● Instrucciones de trabajo:
[1] ¿Qué significa el adjetivo inglés earnest, según el texto sobre la denominación de las enfermeras?
[2] Resume en dos oraciones el texto sobre la denominación de las enfermeras.
[3] Escribe la continuación del texto sobre la denominación de las enfermeras a partir del punto en que se detiene.

LA IMPORTANCIA DE LLAMARSE... ENFERMERA

Cuando Óscar Wilde escribió “La importancia de llamarse Ernesto”, utilizó a propósito la homofonía del nombre inglés Ernest y del adjetivo earnest, que significa “formal o serio”. En inglés, además, el verbo “to be” puede traducirse, en este caso, como “llamarse” Ernesto, y además, como “ser” formal. Por supuesto, en la obra esta homofonía está en la base del enredo que sostiene la comedia.

Después de los luctuosos hechos del 11 de marzo, en los que las enfermeras madrileñas dieron, sin duda, la talla como miembros de los equipos de rescate; acogiendo, clasificando y atendiendo a todos los heridos que llegaban a los hospitales; sosteniendo a las familias, que se desmoronaban en el Pabellón 6 de IFEMA, tras reconocer a sus seres tan trágicamente fallecidos; y siguiendo la evolución durante todos estos días de los heridos que se iban recuperando poco a poco en los hospitales y en sus domicilios; no podemos por menos que sentirnos orgullosas de ser enfermeras.

Enfermeras, sí, porque mayoritariamente este colectivo está formado por mujeres. Pero también enfermeros, porque ellos también son nuestros compañeros en la tarea diaria de promover la salud, prevenir la enfermedad, curar, cuidar y recuperar la salud de los que la han perdido. Enfermeras, sí, y no sólo profesionales de enfermería. Porque, ¿hablamos acaso de arquitectos o de profesionales de la arquitectura? ¿de abogados o de profesionales de la abogacía? ¿Por qué no “llamarnos” enfermeras, si “somos” enfermeras?

El devenir histórico en España del término con el que se ha denominado a los profesionales que proveían cuidados a la población en situación de necesidad nos ha llevado en este siglo a pasar de ser enfermeras, practicantes y matronas, a la convivencia de alguno de los términos anteriores con el de ayudantes técnicos sanitarios, hasta convertirnos nuevamente en enfermeras y enfermeros, tras nuestra entrada en la Universidad. Sin embargo, nuestra ambivalencia acerca de cuál de los términos resultaba más prestigioso ha llevado a la población al desconocimiento más absoluto acerca de la actividad que ejercemos como profesionales. ¿Quién hace qué, la enfermera o la ATS? ¿Pero los enfermeros no son los celadores?

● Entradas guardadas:
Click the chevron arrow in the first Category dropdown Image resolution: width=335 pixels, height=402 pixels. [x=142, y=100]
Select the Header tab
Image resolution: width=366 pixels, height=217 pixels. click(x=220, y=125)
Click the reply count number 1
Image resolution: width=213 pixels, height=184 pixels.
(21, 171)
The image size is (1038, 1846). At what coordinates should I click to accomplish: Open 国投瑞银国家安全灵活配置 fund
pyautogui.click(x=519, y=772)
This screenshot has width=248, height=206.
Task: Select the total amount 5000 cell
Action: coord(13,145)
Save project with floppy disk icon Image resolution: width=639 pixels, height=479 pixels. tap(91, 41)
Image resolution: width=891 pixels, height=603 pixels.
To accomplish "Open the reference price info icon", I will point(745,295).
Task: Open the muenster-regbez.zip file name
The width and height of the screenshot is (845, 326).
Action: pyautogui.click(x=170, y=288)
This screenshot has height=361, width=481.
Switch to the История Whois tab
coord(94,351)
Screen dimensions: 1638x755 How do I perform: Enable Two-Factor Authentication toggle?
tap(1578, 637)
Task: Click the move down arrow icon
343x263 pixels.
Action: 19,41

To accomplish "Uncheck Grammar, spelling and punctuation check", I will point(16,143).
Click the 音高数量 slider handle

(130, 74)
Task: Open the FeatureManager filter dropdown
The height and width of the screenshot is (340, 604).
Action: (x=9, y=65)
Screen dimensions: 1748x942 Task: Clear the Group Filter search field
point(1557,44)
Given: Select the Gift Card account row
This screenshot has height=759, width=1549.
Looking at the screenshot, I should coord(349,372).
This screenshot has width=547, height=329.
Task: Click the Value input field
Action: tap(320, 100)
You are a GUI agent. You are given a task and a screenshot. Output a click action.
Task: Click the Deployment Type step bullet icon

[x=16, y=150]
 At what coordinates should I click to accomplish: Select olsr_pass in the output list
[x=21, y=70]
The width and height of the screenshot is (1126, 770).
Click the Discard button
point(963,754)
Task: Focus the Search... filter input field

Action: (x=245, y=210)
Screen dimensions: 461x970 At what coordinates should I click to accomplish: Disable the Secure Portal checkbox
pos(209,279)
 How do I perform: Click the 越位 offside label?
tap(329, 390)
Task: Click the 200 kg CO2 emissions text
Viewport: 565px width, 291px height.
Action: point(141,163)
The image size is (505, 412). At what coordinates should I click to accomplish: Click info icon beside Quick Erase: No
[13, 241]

● Tus respuestas:
[1] Significa "formal o serio".

[2] A partir del orgullo por la labor de las enfermeras madrileñas tras los hechos del 11 de marzo, el texto defiende llamarse "enfermeras" y "enfermeros" en lugar de "profesionales de enfermería", igual que se habla de arquitectos o abogados. Además, señala que los cambios históricos en el nombre de la profesión en España y la ambivalencia sobre cuál resultaba más prestigioso han llevado a la población a desconocer por completo su actividad.

[3]
Denise Gastaldo nos advertía ya en 2001 de esta esquizofrenia. Tradicionalmente, decía, las enfermeras se describen y son representadas por otros como un grupo profesional sin poder, al que le falta prestigio social, que está mal pagado y que experimenta una autonomía profesional muy limitada por cuenta del rol dominante de los médicos en la prestación de servicios de salud a la comunidad. Sin embargo, continuaba, las enfermeras son el mayor contingente profesional de salud en muchos países y su producción de conocimiento y sus cargos de gestión conllevan influencia política.

Para concluir su intervención en el Congreso de Celebración de los Diez Años de la Escuela Universitaria de Enfermería de la Comunidad de Madrid, Gastaldo proponía crear una práctica reflexiva sobre el papel de la enfermería en la promoción y recuperación de la salud de la población. Frente a la desigual distribución política de los recursos de salud en el planeta, Denise Gastaldo no preguntaba de manera provocadora: ¿Qué alternativas ofrecerá enfermería con sus aportaciones científicas y clínicas a esta situación? ¿Cómo cuidar en un mundo que desprestigia el cuidado como un hacer invisible? Cuidar es posicionarse frente a las necesidades y quizá, una mejor comprensión de las relaciones de poder que constituyen el saber enfermero nos permita replantear nuestra producción de conocimiento como acto político.